Imagine two playful cubs chewing on their mom's ears, tugging on her furry back and batting at her nose while she's trying to catch salmon for dinner. Every ounce of her is focused and engaged, partly on keeping her cubs out of the water, partly on protecting herself from all of the touching and partly on swiping at jumping fish. That's basically what my daily life looks like with two small children.
Now, picture a deer strolling up to the mama bear and repeatedly telling her that all the rough-housing is distracting him from sipping the stream down river. She'll eventually growl, "Get out of my face. I'm busy here," and that's sort of what happened to me on an airplane recently.
Except, I actually yelled, "Fuck you, bitch!" and silenced the entire plane.
The details of the encounter that led to my expletive-laced declaration actually aren't important. I'm not looking for your sympathy. I'm not claiming to be a victim, and I'm not trying to convince you that the exclamation was justified. I'm writing to you as a public service announcement for myself and any other mother like me who doesn't need to know your opinion about our kids.
Put simply: Don't poke the mama bear.
You see, there's more than one reason that a mama bear will show her teeth, rear up, and slash with her claws. Kids in danger is number one, of course, but that wasn't the issue here. I wasn't defending my kids' whiny, antsy behavior on the airplane. I was already busy putting a stop to it, and that's exactly why I didn't need to be told that my kids were "crazy" or that my husband and I should "try parenting." We were doing that for every minute of the flight.
This was a crab apple who was just generally annoyed that she had to share an airplane with small children and made a point of leaning over to look across the aisle and watch our every move, tallying the ways in which she disapproved of our kids, even when they were quietly watching an iPad for 10 minutes.
For this woman, and everyone like her, I have no energy left to offer the benefit of the doubt and no patience to put up with it.
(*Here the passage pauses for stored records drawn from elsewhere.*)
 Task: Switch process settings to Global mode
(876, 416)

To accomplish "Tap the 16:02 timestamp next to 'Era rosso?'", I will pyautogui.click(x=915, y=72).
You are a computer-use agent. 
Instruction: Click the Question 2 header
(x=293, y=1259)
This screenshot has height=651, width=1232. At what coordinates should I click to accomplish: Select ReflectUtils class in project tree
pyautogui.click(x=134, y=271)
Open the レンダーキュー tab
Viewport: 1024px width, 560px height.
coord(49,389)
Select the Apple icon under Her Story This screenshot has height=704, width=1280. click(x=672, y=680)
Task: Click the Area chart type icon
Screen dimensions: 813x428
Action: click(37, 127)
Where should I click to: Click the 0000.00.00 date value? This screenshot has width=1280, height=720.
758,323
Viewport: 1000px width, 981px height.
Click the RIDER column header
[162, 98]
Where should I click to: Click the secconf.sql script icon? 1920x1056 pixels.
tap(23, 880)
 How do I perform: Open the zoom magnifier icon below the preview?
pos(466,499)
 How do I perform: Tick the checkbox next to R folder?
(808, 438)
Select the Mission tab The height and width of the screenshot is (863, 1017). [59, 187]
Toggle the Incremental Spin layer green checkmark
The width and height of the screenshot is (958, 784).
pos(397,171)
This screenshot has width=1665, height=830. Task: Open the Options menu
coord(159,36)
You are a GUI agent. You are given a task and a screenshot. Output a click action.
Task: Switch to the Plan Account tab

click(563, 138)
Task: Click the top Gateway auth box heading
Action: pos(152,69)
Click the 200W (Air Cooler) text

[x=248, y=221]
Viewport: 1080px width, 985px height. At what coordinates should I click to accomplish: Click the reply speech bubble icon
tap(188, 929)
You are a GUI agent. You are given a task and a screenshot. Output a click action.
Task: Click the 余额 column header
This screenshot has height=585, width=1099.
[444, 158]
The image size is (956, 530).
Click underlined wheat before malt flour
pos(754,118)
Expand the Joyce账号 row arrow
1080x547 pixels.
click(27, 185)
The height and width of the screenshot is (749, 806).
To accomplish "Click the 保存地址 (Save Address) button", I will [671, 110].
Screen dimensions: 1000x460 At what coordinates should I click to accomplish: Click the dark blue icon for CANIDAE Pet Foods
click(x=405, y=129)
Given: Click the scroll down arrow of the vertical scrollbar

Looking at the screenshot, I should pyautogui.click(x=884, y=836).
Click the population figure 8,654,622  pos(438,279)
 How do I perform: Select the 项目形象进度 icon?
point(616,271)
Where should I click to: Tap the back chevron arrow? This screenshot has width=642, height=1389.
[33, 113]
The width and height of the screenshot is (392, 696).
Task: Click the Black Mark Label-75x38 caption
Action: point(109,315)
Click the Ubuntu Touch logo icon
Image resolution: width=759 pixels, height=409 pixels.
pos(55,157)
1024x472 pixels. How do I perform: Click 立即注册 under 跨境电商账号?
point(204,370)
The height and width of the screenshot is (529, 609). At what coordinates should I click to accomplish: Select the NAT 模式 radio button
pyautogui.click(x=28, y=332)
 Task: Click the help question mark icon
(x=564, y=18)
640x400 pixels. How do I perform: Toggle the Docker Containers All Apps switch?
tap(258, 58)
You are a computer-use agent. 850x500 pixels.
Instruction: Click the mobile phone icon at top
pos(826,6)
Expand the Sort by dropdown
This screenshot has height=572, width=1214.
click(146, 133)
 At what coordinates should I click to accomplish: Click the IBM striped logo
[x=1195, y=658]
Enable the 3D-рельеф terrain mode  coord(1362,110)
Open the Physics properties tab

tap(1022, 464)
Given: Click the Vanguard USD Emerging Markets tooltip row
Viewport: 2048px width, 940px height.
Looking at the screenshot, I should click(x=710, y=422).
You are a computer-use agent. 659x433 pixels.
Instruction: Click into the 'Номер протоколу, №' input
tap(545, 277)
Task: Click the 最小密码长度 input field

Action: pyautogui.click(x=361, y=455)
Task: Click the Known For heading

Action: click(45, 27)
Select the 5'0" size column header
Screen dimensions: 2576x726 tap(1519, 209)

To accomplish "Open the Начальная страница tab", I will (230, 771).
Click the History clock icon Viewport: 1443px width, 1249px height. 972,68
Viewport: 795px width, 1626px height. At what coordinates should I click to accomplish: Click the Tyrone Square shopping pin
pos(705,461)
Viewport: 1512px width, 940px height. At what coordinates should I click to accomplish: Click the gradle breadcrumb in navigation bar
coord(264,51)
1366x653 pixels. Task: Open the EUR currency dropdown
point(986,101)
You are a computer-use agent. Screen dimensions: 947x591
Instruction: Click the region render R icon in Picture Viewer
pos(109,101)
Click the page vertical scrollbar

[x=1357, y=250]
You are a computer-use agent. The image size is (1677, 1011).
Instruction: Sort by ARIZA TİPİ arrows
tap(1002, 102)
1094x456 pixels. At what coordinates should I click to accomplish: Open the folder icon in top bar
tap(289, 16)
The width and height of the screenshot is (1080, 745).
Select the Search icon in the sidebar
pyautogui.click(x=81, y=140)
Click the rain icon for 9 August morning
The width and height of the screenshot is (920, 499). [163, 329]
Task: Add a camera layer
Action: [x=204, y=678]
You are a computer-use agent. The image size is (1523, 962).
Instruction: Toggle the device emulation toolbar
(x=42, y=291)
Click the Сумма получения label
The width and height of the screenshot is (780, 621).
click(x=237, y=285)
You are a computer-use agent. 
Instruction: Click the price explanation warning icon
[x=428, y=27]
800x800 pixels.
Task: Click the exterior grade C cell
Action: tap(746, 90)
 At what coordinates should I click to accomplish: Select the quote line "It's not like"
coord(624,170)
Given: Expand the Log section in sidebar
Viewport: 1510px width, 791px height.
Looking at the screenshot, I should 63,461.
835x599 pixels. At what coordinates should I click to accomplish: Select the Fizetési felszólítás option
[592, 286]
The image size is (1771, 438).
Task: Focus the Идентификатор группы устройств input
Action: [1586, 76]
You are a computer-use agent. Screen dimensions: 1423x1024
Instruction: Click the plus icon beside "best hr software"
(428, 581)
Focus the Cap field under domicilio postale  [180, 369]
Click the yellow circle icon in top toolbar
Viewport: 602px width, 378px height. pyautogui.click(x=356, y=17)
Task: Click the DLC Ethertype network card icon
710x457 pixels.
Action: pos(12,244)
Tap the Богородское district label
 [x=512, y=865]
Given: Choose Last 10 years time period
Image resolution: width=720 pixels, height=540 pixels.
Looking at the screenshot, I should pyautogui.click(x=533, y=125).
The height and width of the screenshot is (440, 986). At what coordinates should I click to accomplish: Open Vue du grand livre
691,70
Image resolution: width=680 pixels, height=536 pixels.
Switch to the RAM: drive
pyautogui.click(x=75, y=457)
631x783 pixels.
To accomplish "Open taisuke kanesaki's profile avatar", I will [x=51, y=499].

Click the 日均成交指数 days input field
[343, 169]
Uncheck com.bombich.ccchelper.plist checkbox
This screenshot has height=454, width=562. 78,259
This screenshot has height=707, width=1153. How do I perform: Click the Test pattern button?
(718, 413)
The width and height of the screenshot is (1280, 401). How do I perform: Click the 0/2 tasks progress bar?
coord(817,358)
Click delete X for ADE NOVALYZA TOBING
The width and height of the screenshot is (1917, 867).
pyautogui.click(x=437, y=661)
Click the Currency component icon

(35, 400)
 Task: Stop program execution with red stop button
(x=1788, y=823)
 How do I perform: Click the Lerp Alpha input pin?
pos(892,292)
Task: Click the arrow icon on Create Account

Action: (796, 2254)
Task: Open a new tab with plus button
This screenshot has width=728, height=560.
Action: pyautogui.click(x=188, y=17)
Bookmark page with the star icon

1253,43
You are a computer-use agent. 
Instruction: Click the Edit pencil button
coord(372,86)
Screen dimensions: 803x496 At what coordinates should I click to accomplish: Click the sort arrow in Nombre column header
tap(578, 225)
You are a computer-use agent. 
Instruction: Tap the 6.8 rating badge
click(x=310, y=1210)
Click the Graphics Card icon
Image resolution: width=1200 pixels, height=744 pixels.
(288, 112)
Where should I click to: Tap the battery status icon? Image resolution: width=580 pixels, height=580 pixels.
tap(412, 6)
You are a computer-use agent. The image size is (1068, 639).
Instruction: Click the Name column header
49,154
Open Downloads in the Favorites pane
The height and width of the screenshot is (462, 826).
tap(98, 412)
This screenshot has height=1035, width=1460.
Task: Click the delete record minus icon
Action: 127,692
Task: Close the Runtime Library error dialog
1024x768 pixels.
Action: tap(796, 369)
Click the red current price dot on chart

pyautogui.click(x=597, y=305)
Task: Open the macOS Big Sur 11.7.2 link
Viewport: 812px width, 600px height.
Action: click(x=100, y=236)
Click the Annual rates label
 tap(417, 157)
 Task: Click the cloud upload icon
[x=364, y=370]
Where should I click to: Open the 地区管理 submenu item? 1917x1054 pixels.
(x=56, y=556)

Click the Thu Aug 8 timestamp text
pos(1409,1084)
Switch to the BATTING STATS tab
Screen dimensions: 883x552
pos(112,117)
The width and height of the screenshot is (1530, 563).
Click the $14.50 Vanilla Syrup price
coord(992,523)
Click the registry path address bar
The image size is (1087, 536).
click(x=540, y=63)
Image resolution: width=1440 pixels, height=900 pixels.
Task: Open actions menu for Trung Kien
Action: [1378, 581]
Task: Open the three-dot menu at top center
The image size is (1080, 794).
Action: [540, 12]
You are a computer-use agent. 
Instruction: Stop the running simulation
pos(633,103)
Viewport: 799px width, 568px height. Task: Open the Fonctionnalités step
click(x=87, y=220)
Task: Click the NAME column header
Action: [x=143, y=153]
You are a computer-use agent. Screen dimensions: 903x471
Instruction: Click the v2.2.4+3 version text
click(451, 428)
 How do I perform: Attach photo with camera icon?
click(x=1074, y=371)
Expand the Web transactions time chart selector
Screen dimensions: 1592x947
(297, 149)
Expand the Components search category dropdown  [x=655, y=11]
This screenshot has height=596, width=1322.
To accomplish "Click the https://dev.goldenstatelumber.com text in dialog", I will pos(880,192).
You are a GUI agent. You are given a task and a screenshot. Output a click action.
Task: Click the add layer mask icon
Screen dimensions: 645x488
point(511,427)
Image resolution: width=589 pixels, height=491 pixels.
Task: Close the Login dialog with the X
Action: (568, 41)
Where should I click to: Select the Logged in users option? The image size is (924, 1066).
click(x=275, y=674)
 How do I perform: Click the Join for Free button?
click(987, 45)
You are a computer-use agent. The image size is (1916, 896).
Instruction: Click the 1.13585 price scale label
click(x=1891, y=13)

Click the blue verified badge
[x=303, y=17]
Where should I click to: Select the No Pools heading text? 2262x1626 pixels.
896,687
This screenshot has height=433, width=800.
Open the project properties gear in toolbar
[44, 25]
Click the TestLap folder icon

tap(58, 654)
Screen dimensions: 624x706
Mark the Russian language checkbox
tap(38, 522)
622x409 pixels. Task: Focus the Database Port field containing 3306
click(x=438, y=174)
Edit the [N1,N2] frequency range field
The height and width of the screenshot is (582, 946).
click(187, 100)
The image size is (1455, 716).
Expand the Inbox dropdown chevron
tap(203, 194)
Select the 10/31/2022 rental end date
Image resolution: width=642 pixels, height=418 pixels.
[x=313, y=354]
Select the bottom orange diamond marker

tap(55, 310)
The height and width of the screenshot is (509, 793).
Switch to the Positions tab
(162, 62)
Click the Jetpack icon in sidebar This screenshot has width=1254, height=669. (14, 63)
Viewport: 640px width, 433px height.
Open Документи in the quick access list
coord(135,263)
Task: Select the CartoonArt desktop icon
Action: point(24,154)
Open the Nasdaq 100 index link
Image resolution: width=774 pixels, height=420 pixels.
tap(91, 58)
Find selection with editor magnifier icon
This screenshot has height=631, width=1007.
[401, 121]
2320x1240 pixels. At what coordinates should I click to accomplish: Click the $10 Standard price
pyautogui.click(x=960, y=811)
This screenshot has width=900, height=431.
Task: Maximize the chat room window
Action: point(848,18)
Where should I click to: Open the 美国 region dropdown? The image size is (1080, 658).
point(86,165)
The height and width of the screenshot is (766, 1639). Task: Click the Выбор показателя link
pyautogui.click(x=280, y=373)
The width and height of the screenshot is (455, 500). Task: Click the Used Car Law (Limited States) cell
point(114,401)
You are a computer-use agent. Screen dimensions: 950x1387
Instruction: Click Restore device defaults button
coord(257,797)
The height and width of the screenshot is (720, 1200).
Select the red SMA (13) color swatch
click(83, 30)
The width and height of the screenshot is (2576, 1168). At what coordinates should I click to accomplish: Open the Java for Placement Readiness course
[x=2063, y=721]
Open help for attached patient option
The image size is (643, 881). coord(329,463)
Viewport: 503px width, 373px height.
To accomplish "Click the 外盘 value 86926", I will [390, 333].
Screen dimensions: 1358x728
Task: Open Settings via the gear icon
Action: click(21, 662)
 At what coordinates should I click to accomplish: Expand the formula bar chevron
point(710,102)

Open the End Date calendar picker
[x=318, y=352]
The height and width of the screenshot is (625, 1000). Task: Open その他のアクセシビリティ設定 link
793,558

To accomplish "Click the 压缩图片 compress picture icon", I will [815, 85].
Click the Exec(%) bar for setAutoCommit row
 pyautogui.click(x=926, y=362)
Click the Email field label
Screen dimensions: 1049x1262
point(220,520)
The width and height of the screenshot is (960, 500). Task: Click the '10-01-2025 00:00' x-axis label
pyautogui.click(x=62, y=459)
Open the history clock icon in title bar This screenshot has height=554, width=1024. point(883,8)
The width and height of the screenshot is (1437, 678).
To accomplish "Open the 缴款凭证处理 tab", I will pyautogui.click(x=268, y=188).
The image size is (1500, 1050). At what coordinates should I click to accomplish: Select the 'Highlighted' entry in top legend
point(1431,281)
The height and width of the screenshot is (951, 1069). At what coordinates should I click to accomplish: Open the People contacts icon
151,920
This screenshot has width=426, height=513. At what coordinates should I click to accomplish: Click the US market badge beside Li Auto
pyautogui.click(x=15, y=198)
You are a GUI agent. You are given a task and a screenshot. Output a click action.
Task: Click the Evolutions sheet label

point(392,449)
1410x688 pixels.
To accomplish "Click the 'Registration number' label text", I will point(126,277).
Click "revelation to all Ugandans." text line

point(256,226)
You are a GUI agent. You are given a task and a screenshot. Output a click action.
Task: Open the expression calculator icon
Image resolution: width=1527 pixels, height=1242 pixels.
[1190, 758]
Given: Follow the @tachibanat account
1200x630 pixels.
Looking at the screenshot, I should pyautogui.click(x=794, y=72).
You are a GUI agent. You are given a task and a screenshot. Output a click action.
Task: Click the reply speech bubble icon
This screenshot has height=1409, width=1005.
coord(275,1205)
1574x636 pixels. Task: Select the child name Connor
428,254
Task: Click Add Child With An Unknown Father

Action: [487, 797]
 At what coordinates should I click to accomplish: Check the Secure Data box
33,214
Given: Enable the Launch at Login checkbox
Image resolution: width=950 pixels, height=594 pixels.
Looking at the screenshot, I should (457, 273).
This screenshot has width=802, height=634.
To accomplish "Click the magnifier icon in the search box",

My children – my three-year-old and my nearly-two-year-old – used it all up on that plane.
So my message to her and to the public at large is this: Criticisms of a parent are never helpful. Unless a child is in clear and present danger, save your breath, complain to someone about us later, or actually offer to help.
And God help you, if I happen to be the one you decide to chastise; you may hear a resounding F.U. from me, too, because you are prodding me at my peak moment of tension, before I’ve had a chance to defuse it in any healthy way, and I will swiftly put you in your place – which is out of my business.
Rest assured that I don't go looking for fights. Only one other one besides the airplane F.U. has found me (at a restaurant because, where else?), and I even managed not to curse during that one. So on a normal day you're most likely to find me nodding and smiling at you, if we make eye contact. But if I'm busy tending to my kids, and you choose to tell me how I'm somehow "doing it wrong," then proceed with caution. I may look harmless, but this mama bear can bite.